# 8 Week Pacifivo Hybrid



## StoliFTW (Jul 7, 2013)

Finished Sheiko #29 Wed July 3rd transitioning into another 8 week program.

Weight up 5lbs since I started Sheiko #29 and I'm on the 5th week of my Test E/Var Cycle. 

Mood: Great ("TNE's helluva drug" in best Rick James voice)

Saturday:

Front Squad 135x3x9
Box Squad 225x3x3
              245x2x3
Barbell Hack Squat 185x3x7 (Never done the BB hack squat before, seemed awkward and I was hitting my ass going up...)
Stiff Leg DL 225x3x7
T Bar Rows 185x3x7
Pullovers 65x2x9
Back Extension 35x2x10
Standing DB Curl 40x3x9
Tricep Extension 65x3x9
Tricep Pushdown 85x2x7
                       80x1x6

I really could've pushed more weight on squads,TBar Row and DL, but trying to stick to the progam, I'm going to review the weights in my program and maybe adjust here and there.


----------



## StoliFTW (Jul 7, 2013)

Forgot to add Seated Lateral DB Raises 25x3x9 

Notes: Back Pumps after Squads were intense, had to slow down a little between sets.


----------



## PillarofBalance (Jul 7, 2013)

Pacifivo??????????


----------



## StoliFTW (Jul 7, 2013)

PillarofBalance said:


> Pacifivo??????????



HAHA. was still pumped from the workout i guess... Pacifico I meant... but I do like the sound of Pacifivo..


----------



## PillarofBalance (Jul 7, 2013)

Gimme a link for info on this. Never heard of it.


----------



## StoliFTW (Jul 7, 2013)

http://db.tt/3kbydBK9

This is the program. I was looking for a new program PL oriented and found this to fit my need as it included exercises other than Squat, DL, and bench. The program is a hybrid including a nick singletons program. I'll post some more info tomorrow as I'm already in bed. What you think of it ?


----------



## StoliFTW (Jul 8, 2013)

Mods - can you change the title to correctly read - Pacifico instead of Pacifivo. Thanks

Sunday 7/8:

Notes - After the Sheiko program Sunday seemed like a walk in a park in terms if time spent in the gym. Was there for about 75min only.

Bench Press - 10x135
                     8x175
                     6x215
                   3x4x245
                     5x205 w/ 2 second pause
                     8x185
                     8x145
Decline Close Grip Bench -5x195
                                   6x185
                                   6x175
Incline DB Press - 3x9x60
Power Press - 95x9
                   105x9
                   115x7
                   135x4 1/2ish
Peck Deck - 10x135
                 8x145
                 8x155
                 7x165
Hammer Strength BP - 15x70
Hammer Strength Incline - 7x90

Nothing spectacular weight wise for most of you...


----------



## PillarofBalance (Jul 8, 2013)

Not doing sheiko is kinda nice isn't it 

Try working a quick pause into all your bench sets. It will pay off in the future.


----------



## StoliFTW (Jul 9, 2013)

PillarofBalance said:


> Not doing sheiko is kinda nice isn't it


you know it. After Sheiko you have a different outlook - on some level I feel like I'm not giving it all I've got anymore. But I'm sore as fuck today. 



PillarofBalance said:


> Try working a quick pause into all your bench sets. It will pay off in the future.

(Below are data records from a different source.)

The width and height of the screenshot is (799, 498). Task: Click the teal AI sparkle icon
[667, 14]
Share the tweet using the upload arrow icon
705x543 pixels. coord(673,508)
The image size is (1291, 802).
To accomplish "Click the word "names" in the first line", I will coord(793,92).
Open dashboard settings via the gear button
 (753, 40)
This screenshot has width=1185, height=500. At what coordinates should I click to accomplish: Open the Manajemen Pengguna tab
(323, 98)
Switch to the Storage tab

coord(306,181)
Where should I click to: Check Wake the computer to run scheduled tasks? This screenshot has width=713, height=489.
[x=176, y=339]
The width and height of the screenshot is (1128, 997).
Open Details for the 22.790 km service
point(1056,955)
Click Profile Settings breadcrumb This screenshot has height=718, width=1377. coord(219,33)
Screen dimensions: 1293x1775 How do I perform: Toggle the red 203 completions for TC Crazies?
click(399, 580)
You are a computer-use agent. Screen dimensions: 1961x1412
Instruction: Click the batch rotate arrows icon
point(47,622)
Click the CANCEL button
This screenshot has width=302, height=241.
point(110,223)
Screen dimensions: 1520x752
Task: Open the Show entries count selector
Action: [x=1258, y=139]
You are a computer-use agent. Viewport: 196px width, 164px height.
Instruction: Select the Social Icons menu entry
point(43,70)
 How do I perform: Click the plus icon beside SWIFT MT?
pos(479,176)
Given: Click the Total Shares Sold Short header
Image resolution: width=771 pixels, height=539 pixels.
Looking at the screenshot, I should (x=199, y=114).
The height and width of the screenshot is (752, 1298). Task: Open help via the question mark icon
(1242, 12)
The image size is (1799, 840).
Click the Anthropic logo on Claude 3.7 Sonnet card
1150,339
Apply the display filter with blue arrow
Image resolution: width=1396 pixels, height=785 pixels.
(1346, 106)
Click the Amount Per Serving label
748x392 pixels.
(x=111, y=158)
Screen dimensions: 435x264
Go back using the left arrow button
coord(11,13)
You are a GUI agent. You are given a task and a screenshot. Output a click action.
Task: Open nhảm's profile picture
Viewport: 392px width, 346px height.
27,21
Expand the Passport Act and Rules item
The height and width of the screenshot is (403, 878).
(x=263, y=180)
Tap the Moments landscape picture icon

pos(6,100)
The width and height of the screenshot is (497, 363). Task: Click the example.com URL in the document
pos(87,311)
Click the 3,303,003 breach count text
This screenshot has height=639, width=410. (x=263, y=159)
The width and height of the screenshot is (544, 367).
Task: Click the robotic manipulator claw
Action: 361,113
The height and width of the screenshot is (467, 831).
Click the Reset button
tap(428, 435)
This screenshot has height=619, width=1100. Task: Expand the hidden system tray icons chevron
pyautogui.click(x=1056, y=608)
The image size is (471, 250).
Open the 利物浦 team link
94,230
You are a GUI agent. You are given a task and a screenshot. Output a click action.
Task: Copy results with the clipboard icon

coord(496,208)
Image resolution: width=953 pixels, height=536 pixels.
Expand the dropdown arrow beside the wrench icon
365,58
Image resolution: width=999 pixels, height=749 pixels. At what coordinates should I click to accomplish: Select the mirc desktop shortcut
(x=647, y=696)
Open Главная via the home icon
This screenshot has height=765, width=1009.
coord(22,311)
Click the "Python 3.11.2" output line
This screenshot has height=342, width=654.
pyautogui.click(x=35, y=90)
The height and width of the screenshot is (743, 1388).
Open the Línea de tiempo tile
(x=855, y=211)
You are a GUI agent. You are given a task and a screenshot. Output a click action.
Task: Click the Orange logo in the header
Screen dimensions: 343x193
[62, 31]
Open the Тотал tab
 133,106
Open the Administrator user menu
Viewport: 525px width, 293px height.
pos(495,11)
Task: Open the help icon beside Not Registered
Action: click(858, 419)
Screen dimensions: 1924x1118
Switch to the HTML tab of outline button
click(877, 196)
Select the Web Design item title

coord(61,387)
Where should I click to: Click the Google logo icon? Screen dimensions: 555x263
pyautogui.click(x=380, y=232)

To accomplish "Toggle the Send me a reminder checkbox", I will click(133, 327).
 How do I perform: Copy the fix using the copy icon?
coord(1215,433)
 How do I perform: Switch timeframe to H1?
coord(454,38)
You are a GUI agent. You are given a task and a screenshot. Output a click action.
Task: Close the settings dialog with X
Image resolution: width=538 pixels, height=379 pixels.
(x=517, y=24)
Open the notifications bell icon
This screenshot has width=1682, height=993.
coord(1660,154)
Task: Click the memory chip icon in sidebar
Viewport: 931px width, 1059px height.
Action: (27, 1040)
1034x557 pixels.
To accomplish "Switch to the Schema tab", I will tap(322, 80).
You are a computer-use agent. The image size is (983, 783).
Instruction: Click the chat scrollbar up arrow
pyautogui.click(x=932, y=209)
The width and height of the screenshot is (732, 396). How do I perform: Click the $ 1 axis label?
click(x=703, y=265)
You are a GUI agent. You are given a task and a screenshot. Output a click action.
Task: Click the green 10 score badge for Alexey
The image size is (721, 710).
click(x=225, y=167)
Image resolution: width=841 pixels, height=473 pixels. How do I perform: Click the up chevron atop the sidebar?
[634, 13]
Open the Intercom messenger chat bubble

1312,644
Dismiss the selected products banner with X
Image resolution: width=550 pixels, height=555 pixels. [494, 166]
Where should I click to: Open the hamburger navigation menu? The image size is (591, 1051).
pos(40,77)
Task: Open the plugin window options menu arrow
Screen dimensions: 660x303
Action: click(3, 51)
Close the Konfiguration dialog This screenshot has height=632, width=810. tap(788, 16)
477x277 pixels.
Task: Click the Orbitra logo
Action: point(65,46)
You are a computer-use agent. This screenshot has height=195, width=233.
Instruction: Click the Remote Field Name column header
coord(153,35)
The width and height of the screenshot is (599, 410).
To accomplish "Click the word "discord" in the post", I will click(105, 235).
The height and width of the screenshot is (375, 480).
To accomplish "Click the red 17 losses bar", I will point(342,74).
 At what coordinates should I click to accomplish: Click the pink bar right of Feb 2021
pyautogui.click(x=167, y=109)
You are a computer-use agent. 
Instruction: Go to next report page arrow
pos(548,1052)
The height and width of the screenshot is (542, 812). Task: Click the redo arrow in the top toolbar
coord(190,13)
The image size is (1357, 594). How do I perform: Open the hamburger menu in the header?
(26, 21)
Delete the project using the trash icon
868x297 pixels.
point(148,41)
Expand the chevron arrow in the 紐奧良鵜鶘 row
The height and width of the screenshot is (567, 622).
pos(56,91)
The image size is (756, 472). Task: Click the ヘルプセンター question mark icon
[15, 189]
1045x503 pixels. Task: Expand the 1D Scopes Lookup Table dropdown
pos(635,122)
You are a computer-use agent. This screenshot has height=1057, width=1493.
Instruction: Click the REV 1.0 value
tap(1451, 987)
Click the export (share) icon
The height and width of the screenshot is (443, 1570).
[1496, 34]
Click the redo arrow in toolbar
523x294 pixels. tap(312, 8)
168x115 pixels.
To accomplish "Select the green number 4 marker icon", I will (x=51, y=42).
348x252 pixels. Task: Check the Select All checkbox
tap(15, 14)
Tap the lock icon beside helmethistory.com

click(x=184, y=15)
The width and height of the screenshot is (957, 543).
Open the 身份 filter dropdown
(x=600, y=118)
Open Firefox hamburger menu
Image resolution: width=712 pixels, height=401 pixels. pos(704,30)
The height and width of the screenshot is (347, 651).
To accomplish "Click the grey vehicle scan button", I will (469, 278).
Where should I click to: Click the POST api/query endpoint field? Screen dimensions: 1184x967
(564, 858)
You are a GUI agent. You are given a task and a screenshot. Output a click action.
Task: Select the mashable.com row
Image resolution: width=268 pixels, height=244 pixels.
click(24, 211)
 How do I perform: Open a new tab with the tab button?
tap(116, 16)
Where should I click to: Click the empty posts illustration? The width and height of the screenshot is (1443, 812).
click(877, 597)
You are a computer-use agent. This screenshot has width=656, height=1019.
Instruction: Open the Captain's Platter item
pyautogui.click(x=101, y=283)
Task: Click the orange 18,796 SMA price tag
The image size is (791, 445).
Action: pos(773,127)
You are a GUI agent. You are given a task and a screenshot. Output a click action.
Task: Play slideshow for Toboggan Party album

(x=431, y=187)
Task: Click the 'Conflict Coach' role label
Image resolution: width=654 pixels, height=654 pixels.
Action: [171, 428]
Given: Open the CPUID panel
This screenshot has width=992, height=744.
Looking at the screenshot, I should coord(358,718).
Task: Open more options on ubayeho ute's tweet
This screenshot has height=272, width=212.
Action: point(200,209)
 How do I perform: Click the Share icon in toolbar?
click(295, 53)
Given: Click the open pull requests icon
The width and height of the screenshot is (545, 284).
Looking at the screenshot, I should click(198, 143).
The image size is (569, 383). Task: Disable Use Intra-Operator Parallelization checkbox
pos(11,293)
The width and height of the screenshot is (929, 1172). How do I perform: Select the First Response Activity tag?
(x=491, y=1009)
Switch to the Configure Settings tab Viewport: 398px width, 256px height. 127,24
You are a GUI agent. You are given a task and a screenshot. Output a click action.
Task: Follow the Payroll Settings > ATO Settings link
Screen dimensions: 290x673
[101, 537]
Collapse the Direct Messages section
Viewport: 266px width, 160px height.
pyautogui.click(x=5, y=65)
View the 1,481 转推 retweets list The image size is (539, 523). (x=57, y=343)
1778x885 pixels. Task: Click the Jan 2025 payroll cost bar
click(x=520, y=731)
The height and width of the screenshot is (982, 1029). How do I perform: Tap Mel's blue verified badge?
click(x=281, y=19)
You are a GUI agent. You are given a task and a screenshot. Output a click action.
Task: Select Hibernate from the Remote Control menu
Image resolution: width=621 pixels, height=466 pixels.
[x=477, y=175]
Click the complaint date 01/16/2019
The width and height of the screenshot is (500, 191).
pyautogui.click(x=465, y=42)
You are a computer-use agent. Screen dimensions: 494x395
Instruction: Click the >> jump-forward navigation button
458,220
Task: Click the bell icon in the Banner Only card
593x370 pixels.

Already do a very slow controlled negative, probably 2-3 seconds down and explode up. But will definitely try and use more pauses.


----------



## StoliFTW (Jul 11, 2013)

Tuesday July 9

Squat: 4x10x225
  2secPause 3x6x225
Speed Deadlift: 4x6x275
Good Mornings: 4x8x145
Chin Ups: 2x9
Seated Cable Row: 4x7x150
Seated Hammer Curl: 4x9x40
Plate Raise Front: 4x10x45

Notes: Back Pumps are pretty bad - not sure if it's Var related as I upped the dose to 75mg about 2 weeks ago.


----------



## StoliFTW (Jul 11, 2013)

I've decided to switch to a 5x5 program throwing in some assistance work here and there. For some odd reason this Pacifico/ACME hybrid doesn't sit well with me. Today will still be the bench day from my original program, but starting Saturday I'll switch.


----------